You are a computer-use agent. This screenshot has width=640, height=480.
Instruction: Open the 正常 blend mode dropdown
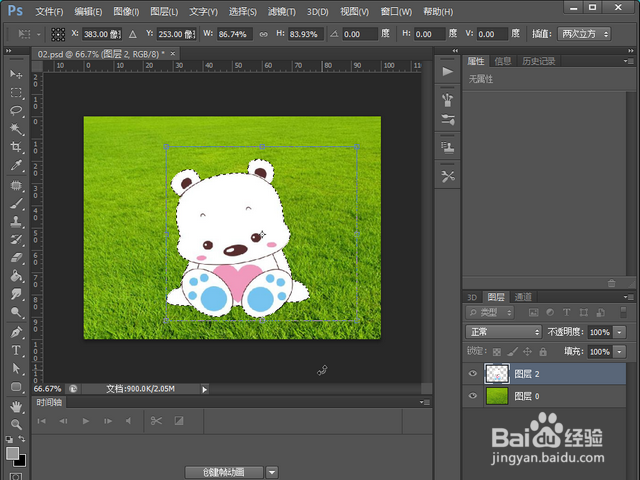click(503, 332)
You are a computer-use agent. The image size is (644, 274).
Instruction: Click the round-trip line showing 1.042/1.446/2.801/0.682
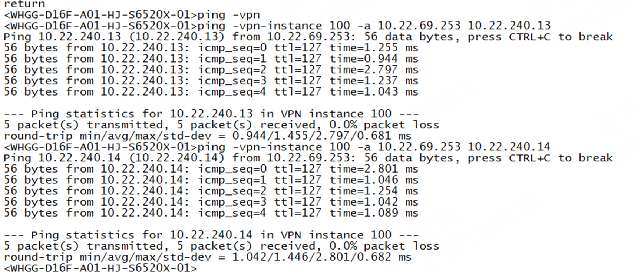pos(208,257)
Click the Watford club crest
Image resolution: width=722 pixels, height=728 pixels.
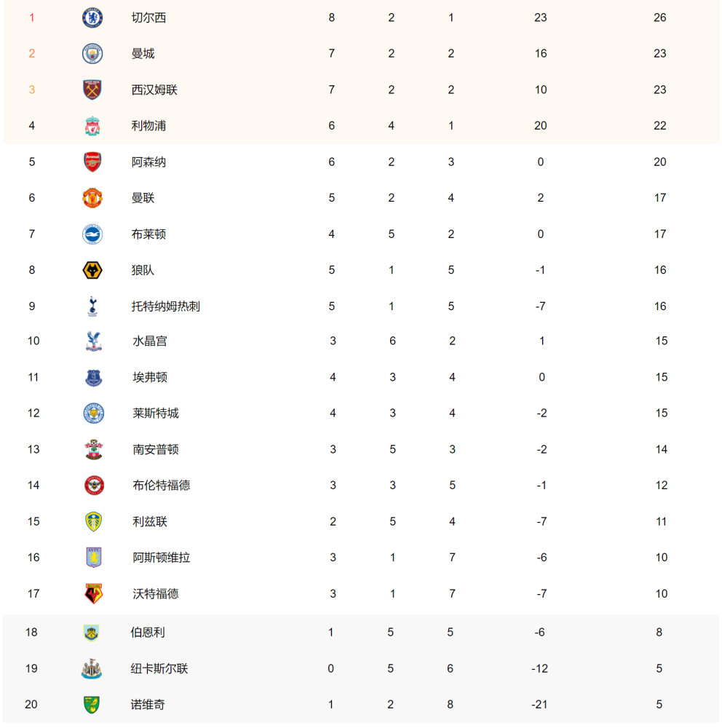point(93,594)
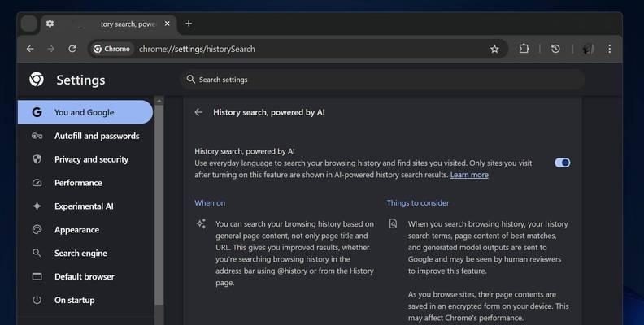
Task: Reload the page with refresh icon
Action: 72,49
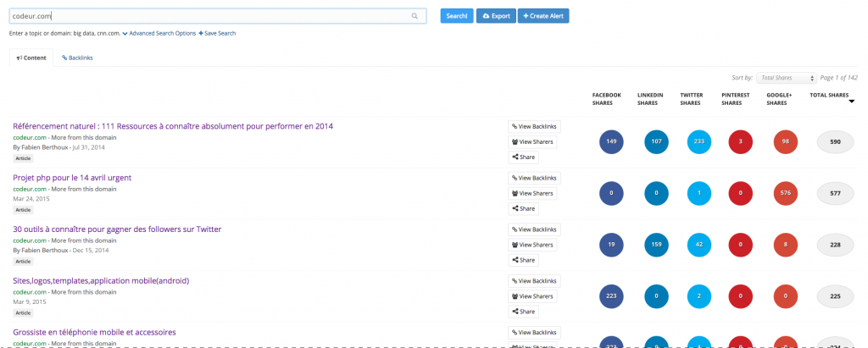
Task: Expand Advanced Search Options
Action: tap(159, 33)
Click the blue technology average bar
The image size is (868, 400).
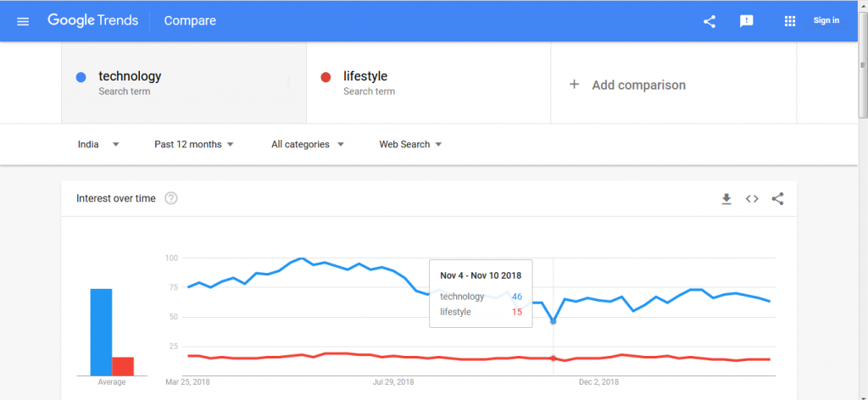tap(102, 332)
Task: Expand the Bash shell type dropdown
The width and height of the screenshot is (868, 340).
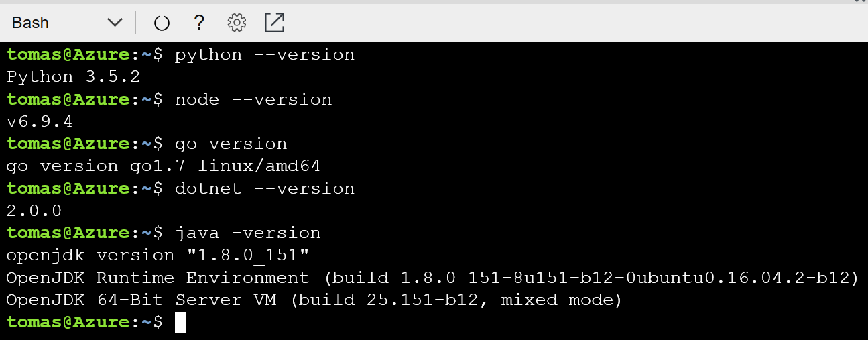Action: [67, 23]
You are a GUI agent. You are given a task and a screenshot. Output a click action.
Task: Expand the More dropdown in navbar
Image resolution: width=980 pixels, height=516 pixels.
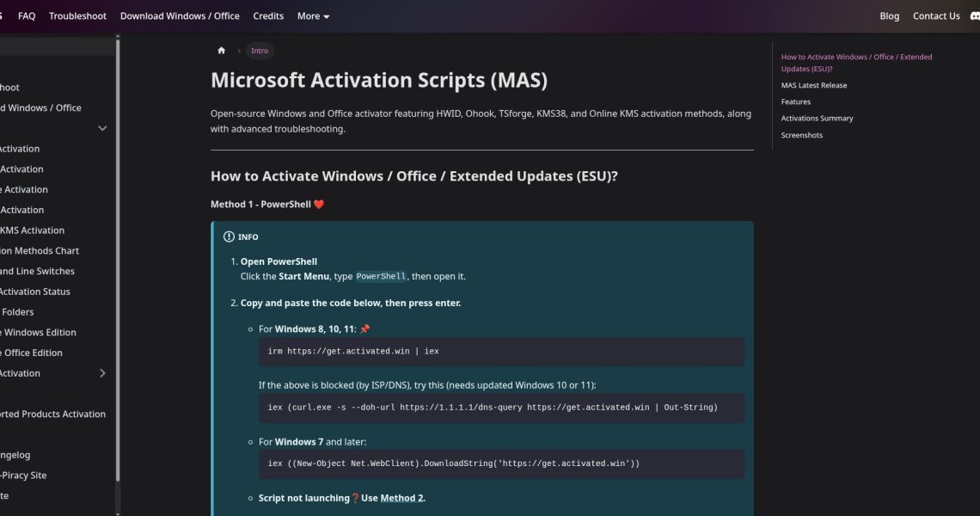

***

* [Your objective]: Your output should be the lines from the line containing "Click the blue technology average bar" through the last line of the listing above, restated exactly, with no pictures among them.

* [Finished task]:
Click the blue technology average bar
The image size is (868, 400).
tap(102, 332)
Task: Expand the Bash shell type dropdown
The width and height of the screenshot is (868, 340).
Action: [67, 23]
You are a GUI agent. You are given a task and a screenshot. Output a click action.
Task: Expand the More dropdown in navbar
Image resolution: width=980 pixels, height=516 pixels.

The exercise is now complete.